アランは基本的な魔法は使えるが、戦いに向いたものはどれも使えないようだ。ならば常に周囲を警戒し、野盗が姿を見せ次第、矢を射させる。接近されたらヘインズが応戦し、アランは援護射撃に専念する。万が一のことを考えて、彼にも近接武器を一つ用意するように告げた。
「一応、魔法で結界を張るようにしておく。内側からなら簡単に壊れるから敵を見つけても俺に知らせる必要はない。それが合図になるからな」
そこまで説明し、ヘインズは顔を曇らせた。襲ってくる野盗がその組織に属する全員だとは考えられない。残った野盗を殲滅できなければ、その報復にこの村が襲われてしまうだろう。たった二人で、何人とも知れない数を相手にするのは可能だろうか。アランは狩人であるとしても、人を標的とした戦いに関しては素人だ。
その懸念を彼に伝えると、彼は腰に手を当てて言う。
「全員ぶっ殺してやればいい……って言いたいところだけど、失敗したら俺の命だけじゃ済まないんだよな。わかったよ。明日、みんなに事情を話そう」
怒りに身を任せるだけではなく、冷静な判断ができている。流石に慎重さが必要な狩人を生業としているだけはある、とヘインズは目の前の青年に心の中で賛辞を贈った。

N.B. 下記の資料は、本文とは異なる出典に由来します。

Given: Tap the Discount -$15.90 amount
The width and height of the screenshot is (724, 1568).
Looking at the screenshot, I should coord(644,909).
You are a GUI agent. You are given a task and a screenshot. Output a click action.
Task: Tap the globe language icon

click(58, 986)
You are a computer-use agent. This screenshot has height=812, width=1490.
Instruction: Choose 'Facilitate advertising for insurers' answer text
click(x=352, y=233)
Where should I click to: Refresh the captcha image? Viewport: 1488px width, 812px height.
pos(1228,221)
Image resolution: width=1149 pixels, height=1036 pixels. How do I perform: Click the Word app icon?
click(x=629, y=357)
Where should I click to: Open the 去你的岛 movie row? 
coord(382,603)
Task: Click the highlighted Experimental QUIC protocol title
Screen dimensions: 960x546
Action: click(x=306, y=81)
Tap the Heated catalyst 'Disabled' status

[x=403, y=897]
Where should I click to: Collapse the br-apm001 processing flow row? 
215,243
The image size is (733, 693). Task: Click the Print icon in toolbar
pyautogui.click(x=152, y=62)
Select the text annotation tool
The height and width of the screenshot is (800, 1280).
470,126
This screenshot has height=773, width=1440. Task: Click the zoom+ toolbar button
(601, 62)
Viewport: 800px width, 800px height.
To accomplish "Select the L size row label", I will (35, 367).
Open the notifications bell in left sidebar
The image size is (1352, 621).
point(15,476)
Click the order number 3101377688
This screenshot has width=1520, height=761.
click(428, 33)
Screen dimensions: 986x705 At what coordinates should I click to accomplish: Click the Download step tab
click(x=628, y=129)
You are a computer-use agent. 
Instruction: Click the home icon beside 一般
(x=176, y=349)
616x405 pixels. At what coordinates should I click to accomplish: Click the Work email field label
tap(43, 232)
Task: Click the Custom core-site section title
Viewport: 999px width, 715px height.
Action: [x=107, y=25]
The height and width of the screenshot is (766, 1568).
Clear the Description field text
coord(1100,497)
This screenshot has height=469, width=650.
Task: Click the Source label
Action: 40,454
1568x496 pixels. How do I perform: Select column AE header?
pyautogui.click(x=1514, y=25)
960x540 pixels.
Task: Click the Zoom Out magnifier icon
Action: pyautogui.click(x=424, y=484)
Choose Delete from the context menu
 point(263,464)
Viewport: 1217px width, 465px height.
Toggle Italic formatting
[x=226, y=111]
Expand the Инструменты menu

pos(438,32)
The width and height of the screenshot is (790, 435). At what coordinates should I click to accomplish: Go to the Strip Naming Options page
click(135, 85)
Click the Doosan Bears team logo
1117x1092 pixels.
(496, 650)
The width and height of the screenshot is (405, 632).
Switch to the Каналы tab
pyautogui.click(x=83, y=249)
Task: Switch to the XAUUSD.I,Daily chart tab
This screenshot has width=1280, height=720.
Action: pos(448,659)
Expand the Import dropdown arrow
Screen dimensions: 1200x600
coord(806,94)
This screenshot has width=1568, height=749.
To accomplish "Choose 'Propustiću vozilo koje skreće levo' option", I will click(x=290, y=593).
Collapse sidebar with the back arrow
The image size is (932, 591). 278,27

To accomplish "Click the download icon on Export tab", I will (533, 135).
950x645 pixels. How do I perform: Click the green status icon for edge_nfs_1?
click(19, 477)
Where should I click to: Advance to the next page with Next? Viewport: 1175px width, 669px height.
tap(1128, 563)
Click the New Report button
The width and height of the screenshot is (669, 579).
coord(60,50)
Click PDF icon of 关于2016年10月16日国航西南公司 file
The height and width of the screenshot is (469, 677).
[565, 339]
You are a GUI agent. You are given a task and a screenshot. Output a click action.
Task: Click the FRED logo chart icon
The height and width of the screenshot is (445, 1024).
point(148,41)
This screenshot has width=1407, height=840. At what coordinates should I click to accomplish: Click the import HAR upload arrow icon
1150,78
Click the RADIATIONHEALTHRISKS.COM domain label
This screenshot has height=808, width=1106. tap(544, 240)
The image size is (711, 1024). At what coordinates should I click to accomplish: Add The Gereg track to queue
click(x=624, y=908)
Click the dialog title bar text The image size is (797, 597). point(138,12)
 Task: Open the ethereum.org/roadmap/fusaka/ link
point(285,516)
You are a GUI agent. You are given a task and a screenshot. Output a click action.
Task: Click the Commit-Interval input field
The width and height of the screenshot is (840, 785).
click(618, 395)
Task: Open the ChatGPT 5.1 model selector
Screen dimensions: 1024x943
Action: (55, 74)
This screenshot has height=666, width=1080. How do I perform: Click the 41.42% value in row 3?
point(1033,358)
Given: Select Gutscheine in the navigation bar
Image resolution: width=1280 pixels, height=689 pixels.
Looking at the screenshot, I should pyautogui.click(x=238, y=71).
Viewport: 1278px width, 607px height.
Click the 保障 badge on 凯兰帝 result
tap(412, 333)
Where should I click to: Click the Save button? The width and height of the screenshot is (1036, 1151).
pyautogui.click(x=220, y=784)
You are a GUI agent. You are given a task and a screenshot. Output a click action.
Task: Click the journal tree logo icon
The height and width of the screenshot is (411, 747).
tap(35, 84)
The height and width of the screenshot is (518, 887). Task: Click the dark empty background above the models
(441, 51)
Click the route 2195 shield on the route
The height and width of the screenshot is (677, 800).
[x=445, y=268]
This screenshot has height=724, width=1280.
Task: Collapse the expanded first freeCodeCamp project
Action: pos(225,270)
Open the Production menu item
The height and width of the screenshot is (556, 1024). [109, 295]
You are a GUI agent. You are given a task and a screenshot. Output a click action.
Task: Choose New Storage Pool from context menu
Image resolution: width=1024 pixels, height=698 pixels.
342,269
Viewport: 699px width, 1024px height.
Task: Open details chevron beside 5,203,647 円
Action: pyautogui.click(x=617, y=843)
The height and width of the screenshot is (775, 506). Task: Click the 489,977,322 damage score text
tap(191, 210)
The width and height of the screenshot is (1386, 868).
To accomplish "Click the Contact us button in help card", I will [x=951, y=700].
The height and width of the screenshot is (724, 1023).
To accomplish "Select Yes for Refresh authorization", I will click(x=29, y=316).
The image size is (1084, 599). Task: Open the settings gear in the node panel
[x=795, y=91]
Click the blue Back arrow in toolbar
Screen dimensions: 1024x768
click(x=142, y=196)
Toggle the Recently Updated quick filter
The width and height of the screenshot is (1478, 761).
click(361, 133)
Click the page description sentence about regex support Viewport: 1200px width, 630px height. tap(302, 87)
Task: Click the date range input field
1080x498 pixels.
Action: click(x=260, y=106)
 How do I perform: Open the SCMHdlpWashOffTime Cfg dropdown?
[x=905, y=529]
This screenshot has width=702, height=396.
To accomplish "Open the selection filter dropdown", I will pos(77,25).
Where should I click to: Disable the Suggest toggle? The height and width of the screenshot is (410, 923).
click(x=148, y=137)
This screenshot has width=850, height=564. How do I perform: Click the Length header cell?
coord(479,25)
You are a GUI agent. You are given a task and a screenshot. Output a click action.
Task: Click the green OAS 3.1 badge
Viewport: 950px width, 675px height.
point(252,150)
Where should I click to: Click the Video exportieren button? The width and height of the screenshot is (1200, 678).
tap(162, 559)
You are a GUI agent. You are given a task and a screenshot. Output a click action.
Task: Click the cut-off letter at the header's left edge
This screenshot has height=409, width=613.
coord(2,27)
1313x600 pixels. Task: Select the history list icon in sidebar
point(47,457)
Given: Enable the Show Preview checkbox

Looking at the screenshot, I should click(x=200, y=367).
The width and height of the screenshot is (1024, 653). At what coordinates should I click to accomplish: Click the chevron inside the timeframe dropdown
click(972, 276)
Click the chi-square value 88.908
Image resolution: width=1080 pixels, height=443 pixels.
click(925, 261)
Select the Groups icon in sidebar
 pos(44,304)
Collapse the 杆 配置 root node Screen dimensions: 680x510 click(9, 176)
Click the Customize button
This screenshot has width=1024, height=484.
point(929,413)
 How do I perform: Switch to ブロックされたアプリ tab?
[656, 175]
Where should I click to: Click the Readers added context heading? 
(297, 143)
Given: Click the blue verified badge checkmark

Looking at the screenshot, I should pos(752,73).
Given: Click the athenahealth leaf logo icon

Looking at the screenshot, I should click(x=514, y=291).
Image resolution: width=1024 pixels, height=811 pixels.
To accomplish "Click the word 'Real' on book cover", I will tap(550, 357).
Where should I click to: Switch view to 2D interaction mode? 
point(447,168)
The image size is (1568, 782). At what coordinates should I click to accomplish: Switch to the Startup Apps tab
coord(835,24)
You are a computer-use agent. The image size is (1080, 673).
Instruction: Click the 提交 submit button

「あんたに頼んでよかったよ。……断られると思ってた。そうなっても一人でやるつもりだった」
「だろうな。俺も昔、仲間を亡くしてる。気持ちはわかるとは言わんが、受けた恩は返したい」
「そうか……。ありがとう、ヘインズさん」
そう言って手を差し出した。その手の平を強く握る。決して死なせはしない。そう気持ちを込めた――。
アランは家に泊まればいいと言ったが、ヘインズはまたもそれを断った。青年は彼が遠慮する意図を悟ると馬小屋を後にした。雨の中を走り去る背中を見て、安心したようにそのまま干し草の上に倒れ込む。
ルミナスは大丈夫だろうか。サラは、リュカは、ドミニクはどうだろう。
頭に彼女たちの顔が浮かんだが、やがて襲いくる睡魔に逆らえず、彼の長い一日は終わりを迎えた。